L’écoblanchiment de l’industrie du tabac

A travers la fabrication, la distribution et la vente de ses produits, l’industrie du tabac n’est pas seulement responsable de 8 millions de morts par an dans le monde : elle détruit également notre environnement et pollue la planète. Sa réponse : des campagnes fallacieuses d’écoblanchiment (greenwashing) qui font croire aux consommateurs que ses produits sont plus sains et que ses entreprises font preuve d’une responsabilité élevée en matière d’environnement.
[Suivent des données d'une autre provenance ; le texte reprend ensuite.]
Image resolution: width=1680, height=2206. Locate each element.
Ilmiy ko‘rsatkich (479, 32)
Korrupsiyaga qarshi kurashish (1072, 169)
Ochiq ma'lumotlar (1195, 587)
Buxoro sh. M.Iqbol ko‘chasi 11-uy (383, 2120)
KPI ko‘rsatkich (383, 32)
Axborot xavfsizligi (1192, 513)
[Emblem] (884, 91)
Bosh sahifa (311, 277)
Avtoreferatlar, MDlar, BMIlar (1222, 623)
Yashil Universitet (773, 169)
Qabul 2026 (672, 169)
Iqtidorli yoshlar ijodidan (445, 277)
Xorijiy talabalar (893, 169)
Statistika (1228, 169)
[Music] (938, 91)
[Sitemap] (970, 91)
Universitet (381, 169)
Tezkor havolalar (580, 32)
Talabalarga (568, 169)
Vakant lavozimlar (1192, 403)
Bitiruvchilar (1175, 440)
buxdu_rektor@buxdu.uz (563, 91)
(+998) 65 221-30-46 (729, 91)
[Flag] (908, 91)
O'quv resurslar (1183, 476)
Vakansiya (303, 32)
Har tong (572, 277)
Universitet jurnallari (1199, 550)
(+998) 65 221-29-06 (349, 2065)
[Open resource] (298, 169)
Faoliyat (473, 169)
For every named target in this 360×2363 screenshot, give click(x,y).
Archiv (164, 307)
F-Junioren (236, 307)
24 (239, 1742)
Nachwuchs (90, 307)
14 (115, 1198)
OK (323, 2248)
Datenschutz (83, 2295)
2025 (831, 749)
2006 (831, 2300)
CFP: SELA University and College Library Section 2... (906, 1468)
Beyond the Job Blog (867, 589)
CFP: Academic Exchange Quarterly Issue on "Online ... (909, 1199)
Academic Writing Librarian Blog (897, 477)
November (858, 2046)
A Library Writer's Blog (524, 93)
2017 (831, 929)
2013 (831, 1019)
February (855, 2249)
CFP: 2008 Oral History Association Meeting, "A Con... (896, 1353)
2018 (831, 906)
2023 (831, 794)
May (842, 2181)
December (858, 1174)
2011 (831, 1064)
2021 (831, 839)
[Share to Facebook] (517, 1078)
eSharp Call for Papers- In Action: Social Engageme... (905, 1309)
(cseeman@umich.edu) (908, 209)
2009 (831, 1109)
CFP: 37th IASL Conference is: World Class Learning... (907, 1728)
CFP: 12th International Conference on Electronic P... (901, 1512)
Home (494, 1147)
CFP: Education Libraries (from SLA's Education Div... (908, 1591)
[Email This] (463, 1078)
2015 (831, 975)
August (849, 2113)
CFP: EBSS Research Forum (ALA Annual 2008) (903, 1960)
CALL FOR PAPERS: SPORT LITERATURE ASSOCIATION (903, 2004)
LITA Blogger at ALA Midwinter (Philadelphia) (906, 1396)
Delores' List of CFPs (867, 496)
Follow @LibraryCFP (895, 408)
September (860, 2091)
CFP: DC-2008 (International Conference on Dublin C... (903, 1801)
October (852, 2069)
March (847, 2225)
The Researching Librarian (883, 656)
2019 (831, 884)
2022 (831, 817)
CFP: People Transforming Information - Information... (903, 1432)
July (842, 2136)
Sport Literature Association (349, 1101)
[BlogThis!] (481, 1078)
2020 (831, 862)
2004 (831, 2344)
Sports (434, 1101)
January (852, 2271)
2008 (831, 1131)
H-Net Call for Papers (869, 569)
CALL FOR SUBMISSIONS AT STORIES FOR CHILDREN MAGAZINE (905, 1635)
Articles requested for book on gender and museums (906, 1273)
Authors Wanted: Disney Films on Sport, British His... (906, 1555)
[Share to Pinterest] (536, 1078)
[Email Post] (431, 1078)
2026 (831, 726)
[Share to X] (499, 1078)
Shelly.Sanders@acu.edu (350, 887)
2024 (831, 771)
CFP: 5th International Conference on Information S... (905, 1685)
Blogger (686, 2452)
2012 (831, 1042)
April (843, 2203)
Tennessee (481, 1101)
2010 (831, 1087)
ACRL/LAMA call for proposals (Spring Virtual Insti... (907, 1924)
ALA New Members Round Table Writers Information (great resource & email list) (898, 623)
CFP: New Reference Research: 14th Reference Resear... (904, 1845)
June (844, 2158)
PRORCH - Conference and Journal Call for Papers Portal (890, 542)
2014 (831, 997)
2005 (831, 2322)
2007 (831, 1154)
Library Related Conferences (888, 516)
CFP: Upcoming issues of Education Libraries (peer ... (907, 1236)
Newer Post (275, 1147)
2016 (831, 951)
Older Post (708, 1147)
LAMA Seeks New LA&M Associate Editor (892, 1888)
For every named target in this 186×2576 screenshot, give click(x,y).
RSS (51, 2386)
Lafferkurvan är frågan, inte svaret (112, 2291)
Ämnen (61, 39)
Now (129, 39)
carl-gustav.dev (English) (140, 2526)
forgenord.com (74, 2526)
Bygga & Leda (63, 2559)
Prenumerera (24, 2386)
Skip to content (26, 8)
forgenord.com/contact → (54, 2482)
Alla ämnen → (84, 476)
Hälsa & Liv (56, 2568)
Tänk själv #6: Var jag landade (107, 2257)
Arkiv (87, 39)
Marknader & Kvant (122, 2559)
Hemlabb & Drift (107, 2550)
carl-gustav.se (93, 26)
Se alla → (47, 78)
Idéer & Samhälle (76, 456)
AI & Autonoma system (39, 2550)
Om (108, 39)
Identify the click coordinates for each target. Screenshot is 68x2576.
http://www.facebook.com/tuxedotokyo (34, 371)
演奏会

C’est le 26 mai 2021 (cinq jours avant la Journée mondiale sans tabac de l’Organisation mondiale de la santé OMS, ce qui ne peut être une coïncidence) que l’association faîtière Swiss Cigarette lancera une campagne destinée avant tout à un public jeune, avec un site web au graphisme séduisant. Une chaîne YouTube (encore vide) laisse supposer la diffusion de vidéos inquiétantes. Mais la pièce maîtresse sera constituée par la distribution gratuite de 20’000 cendriers. Il s’agit de la campagne Lara Green, dans le cadre de laquelle l’industrie du tabac fait croire au public qu’elle se préoccupe des mégots toxiques produits dans ses usines. La solution de Swiss Cigarette : non pas arrêter la production de ses produits mortels et de ses filtres inutiles, mais lancer une campagne numérique, distribuer des cendriers de poche et collecter des données sur les consommateurs.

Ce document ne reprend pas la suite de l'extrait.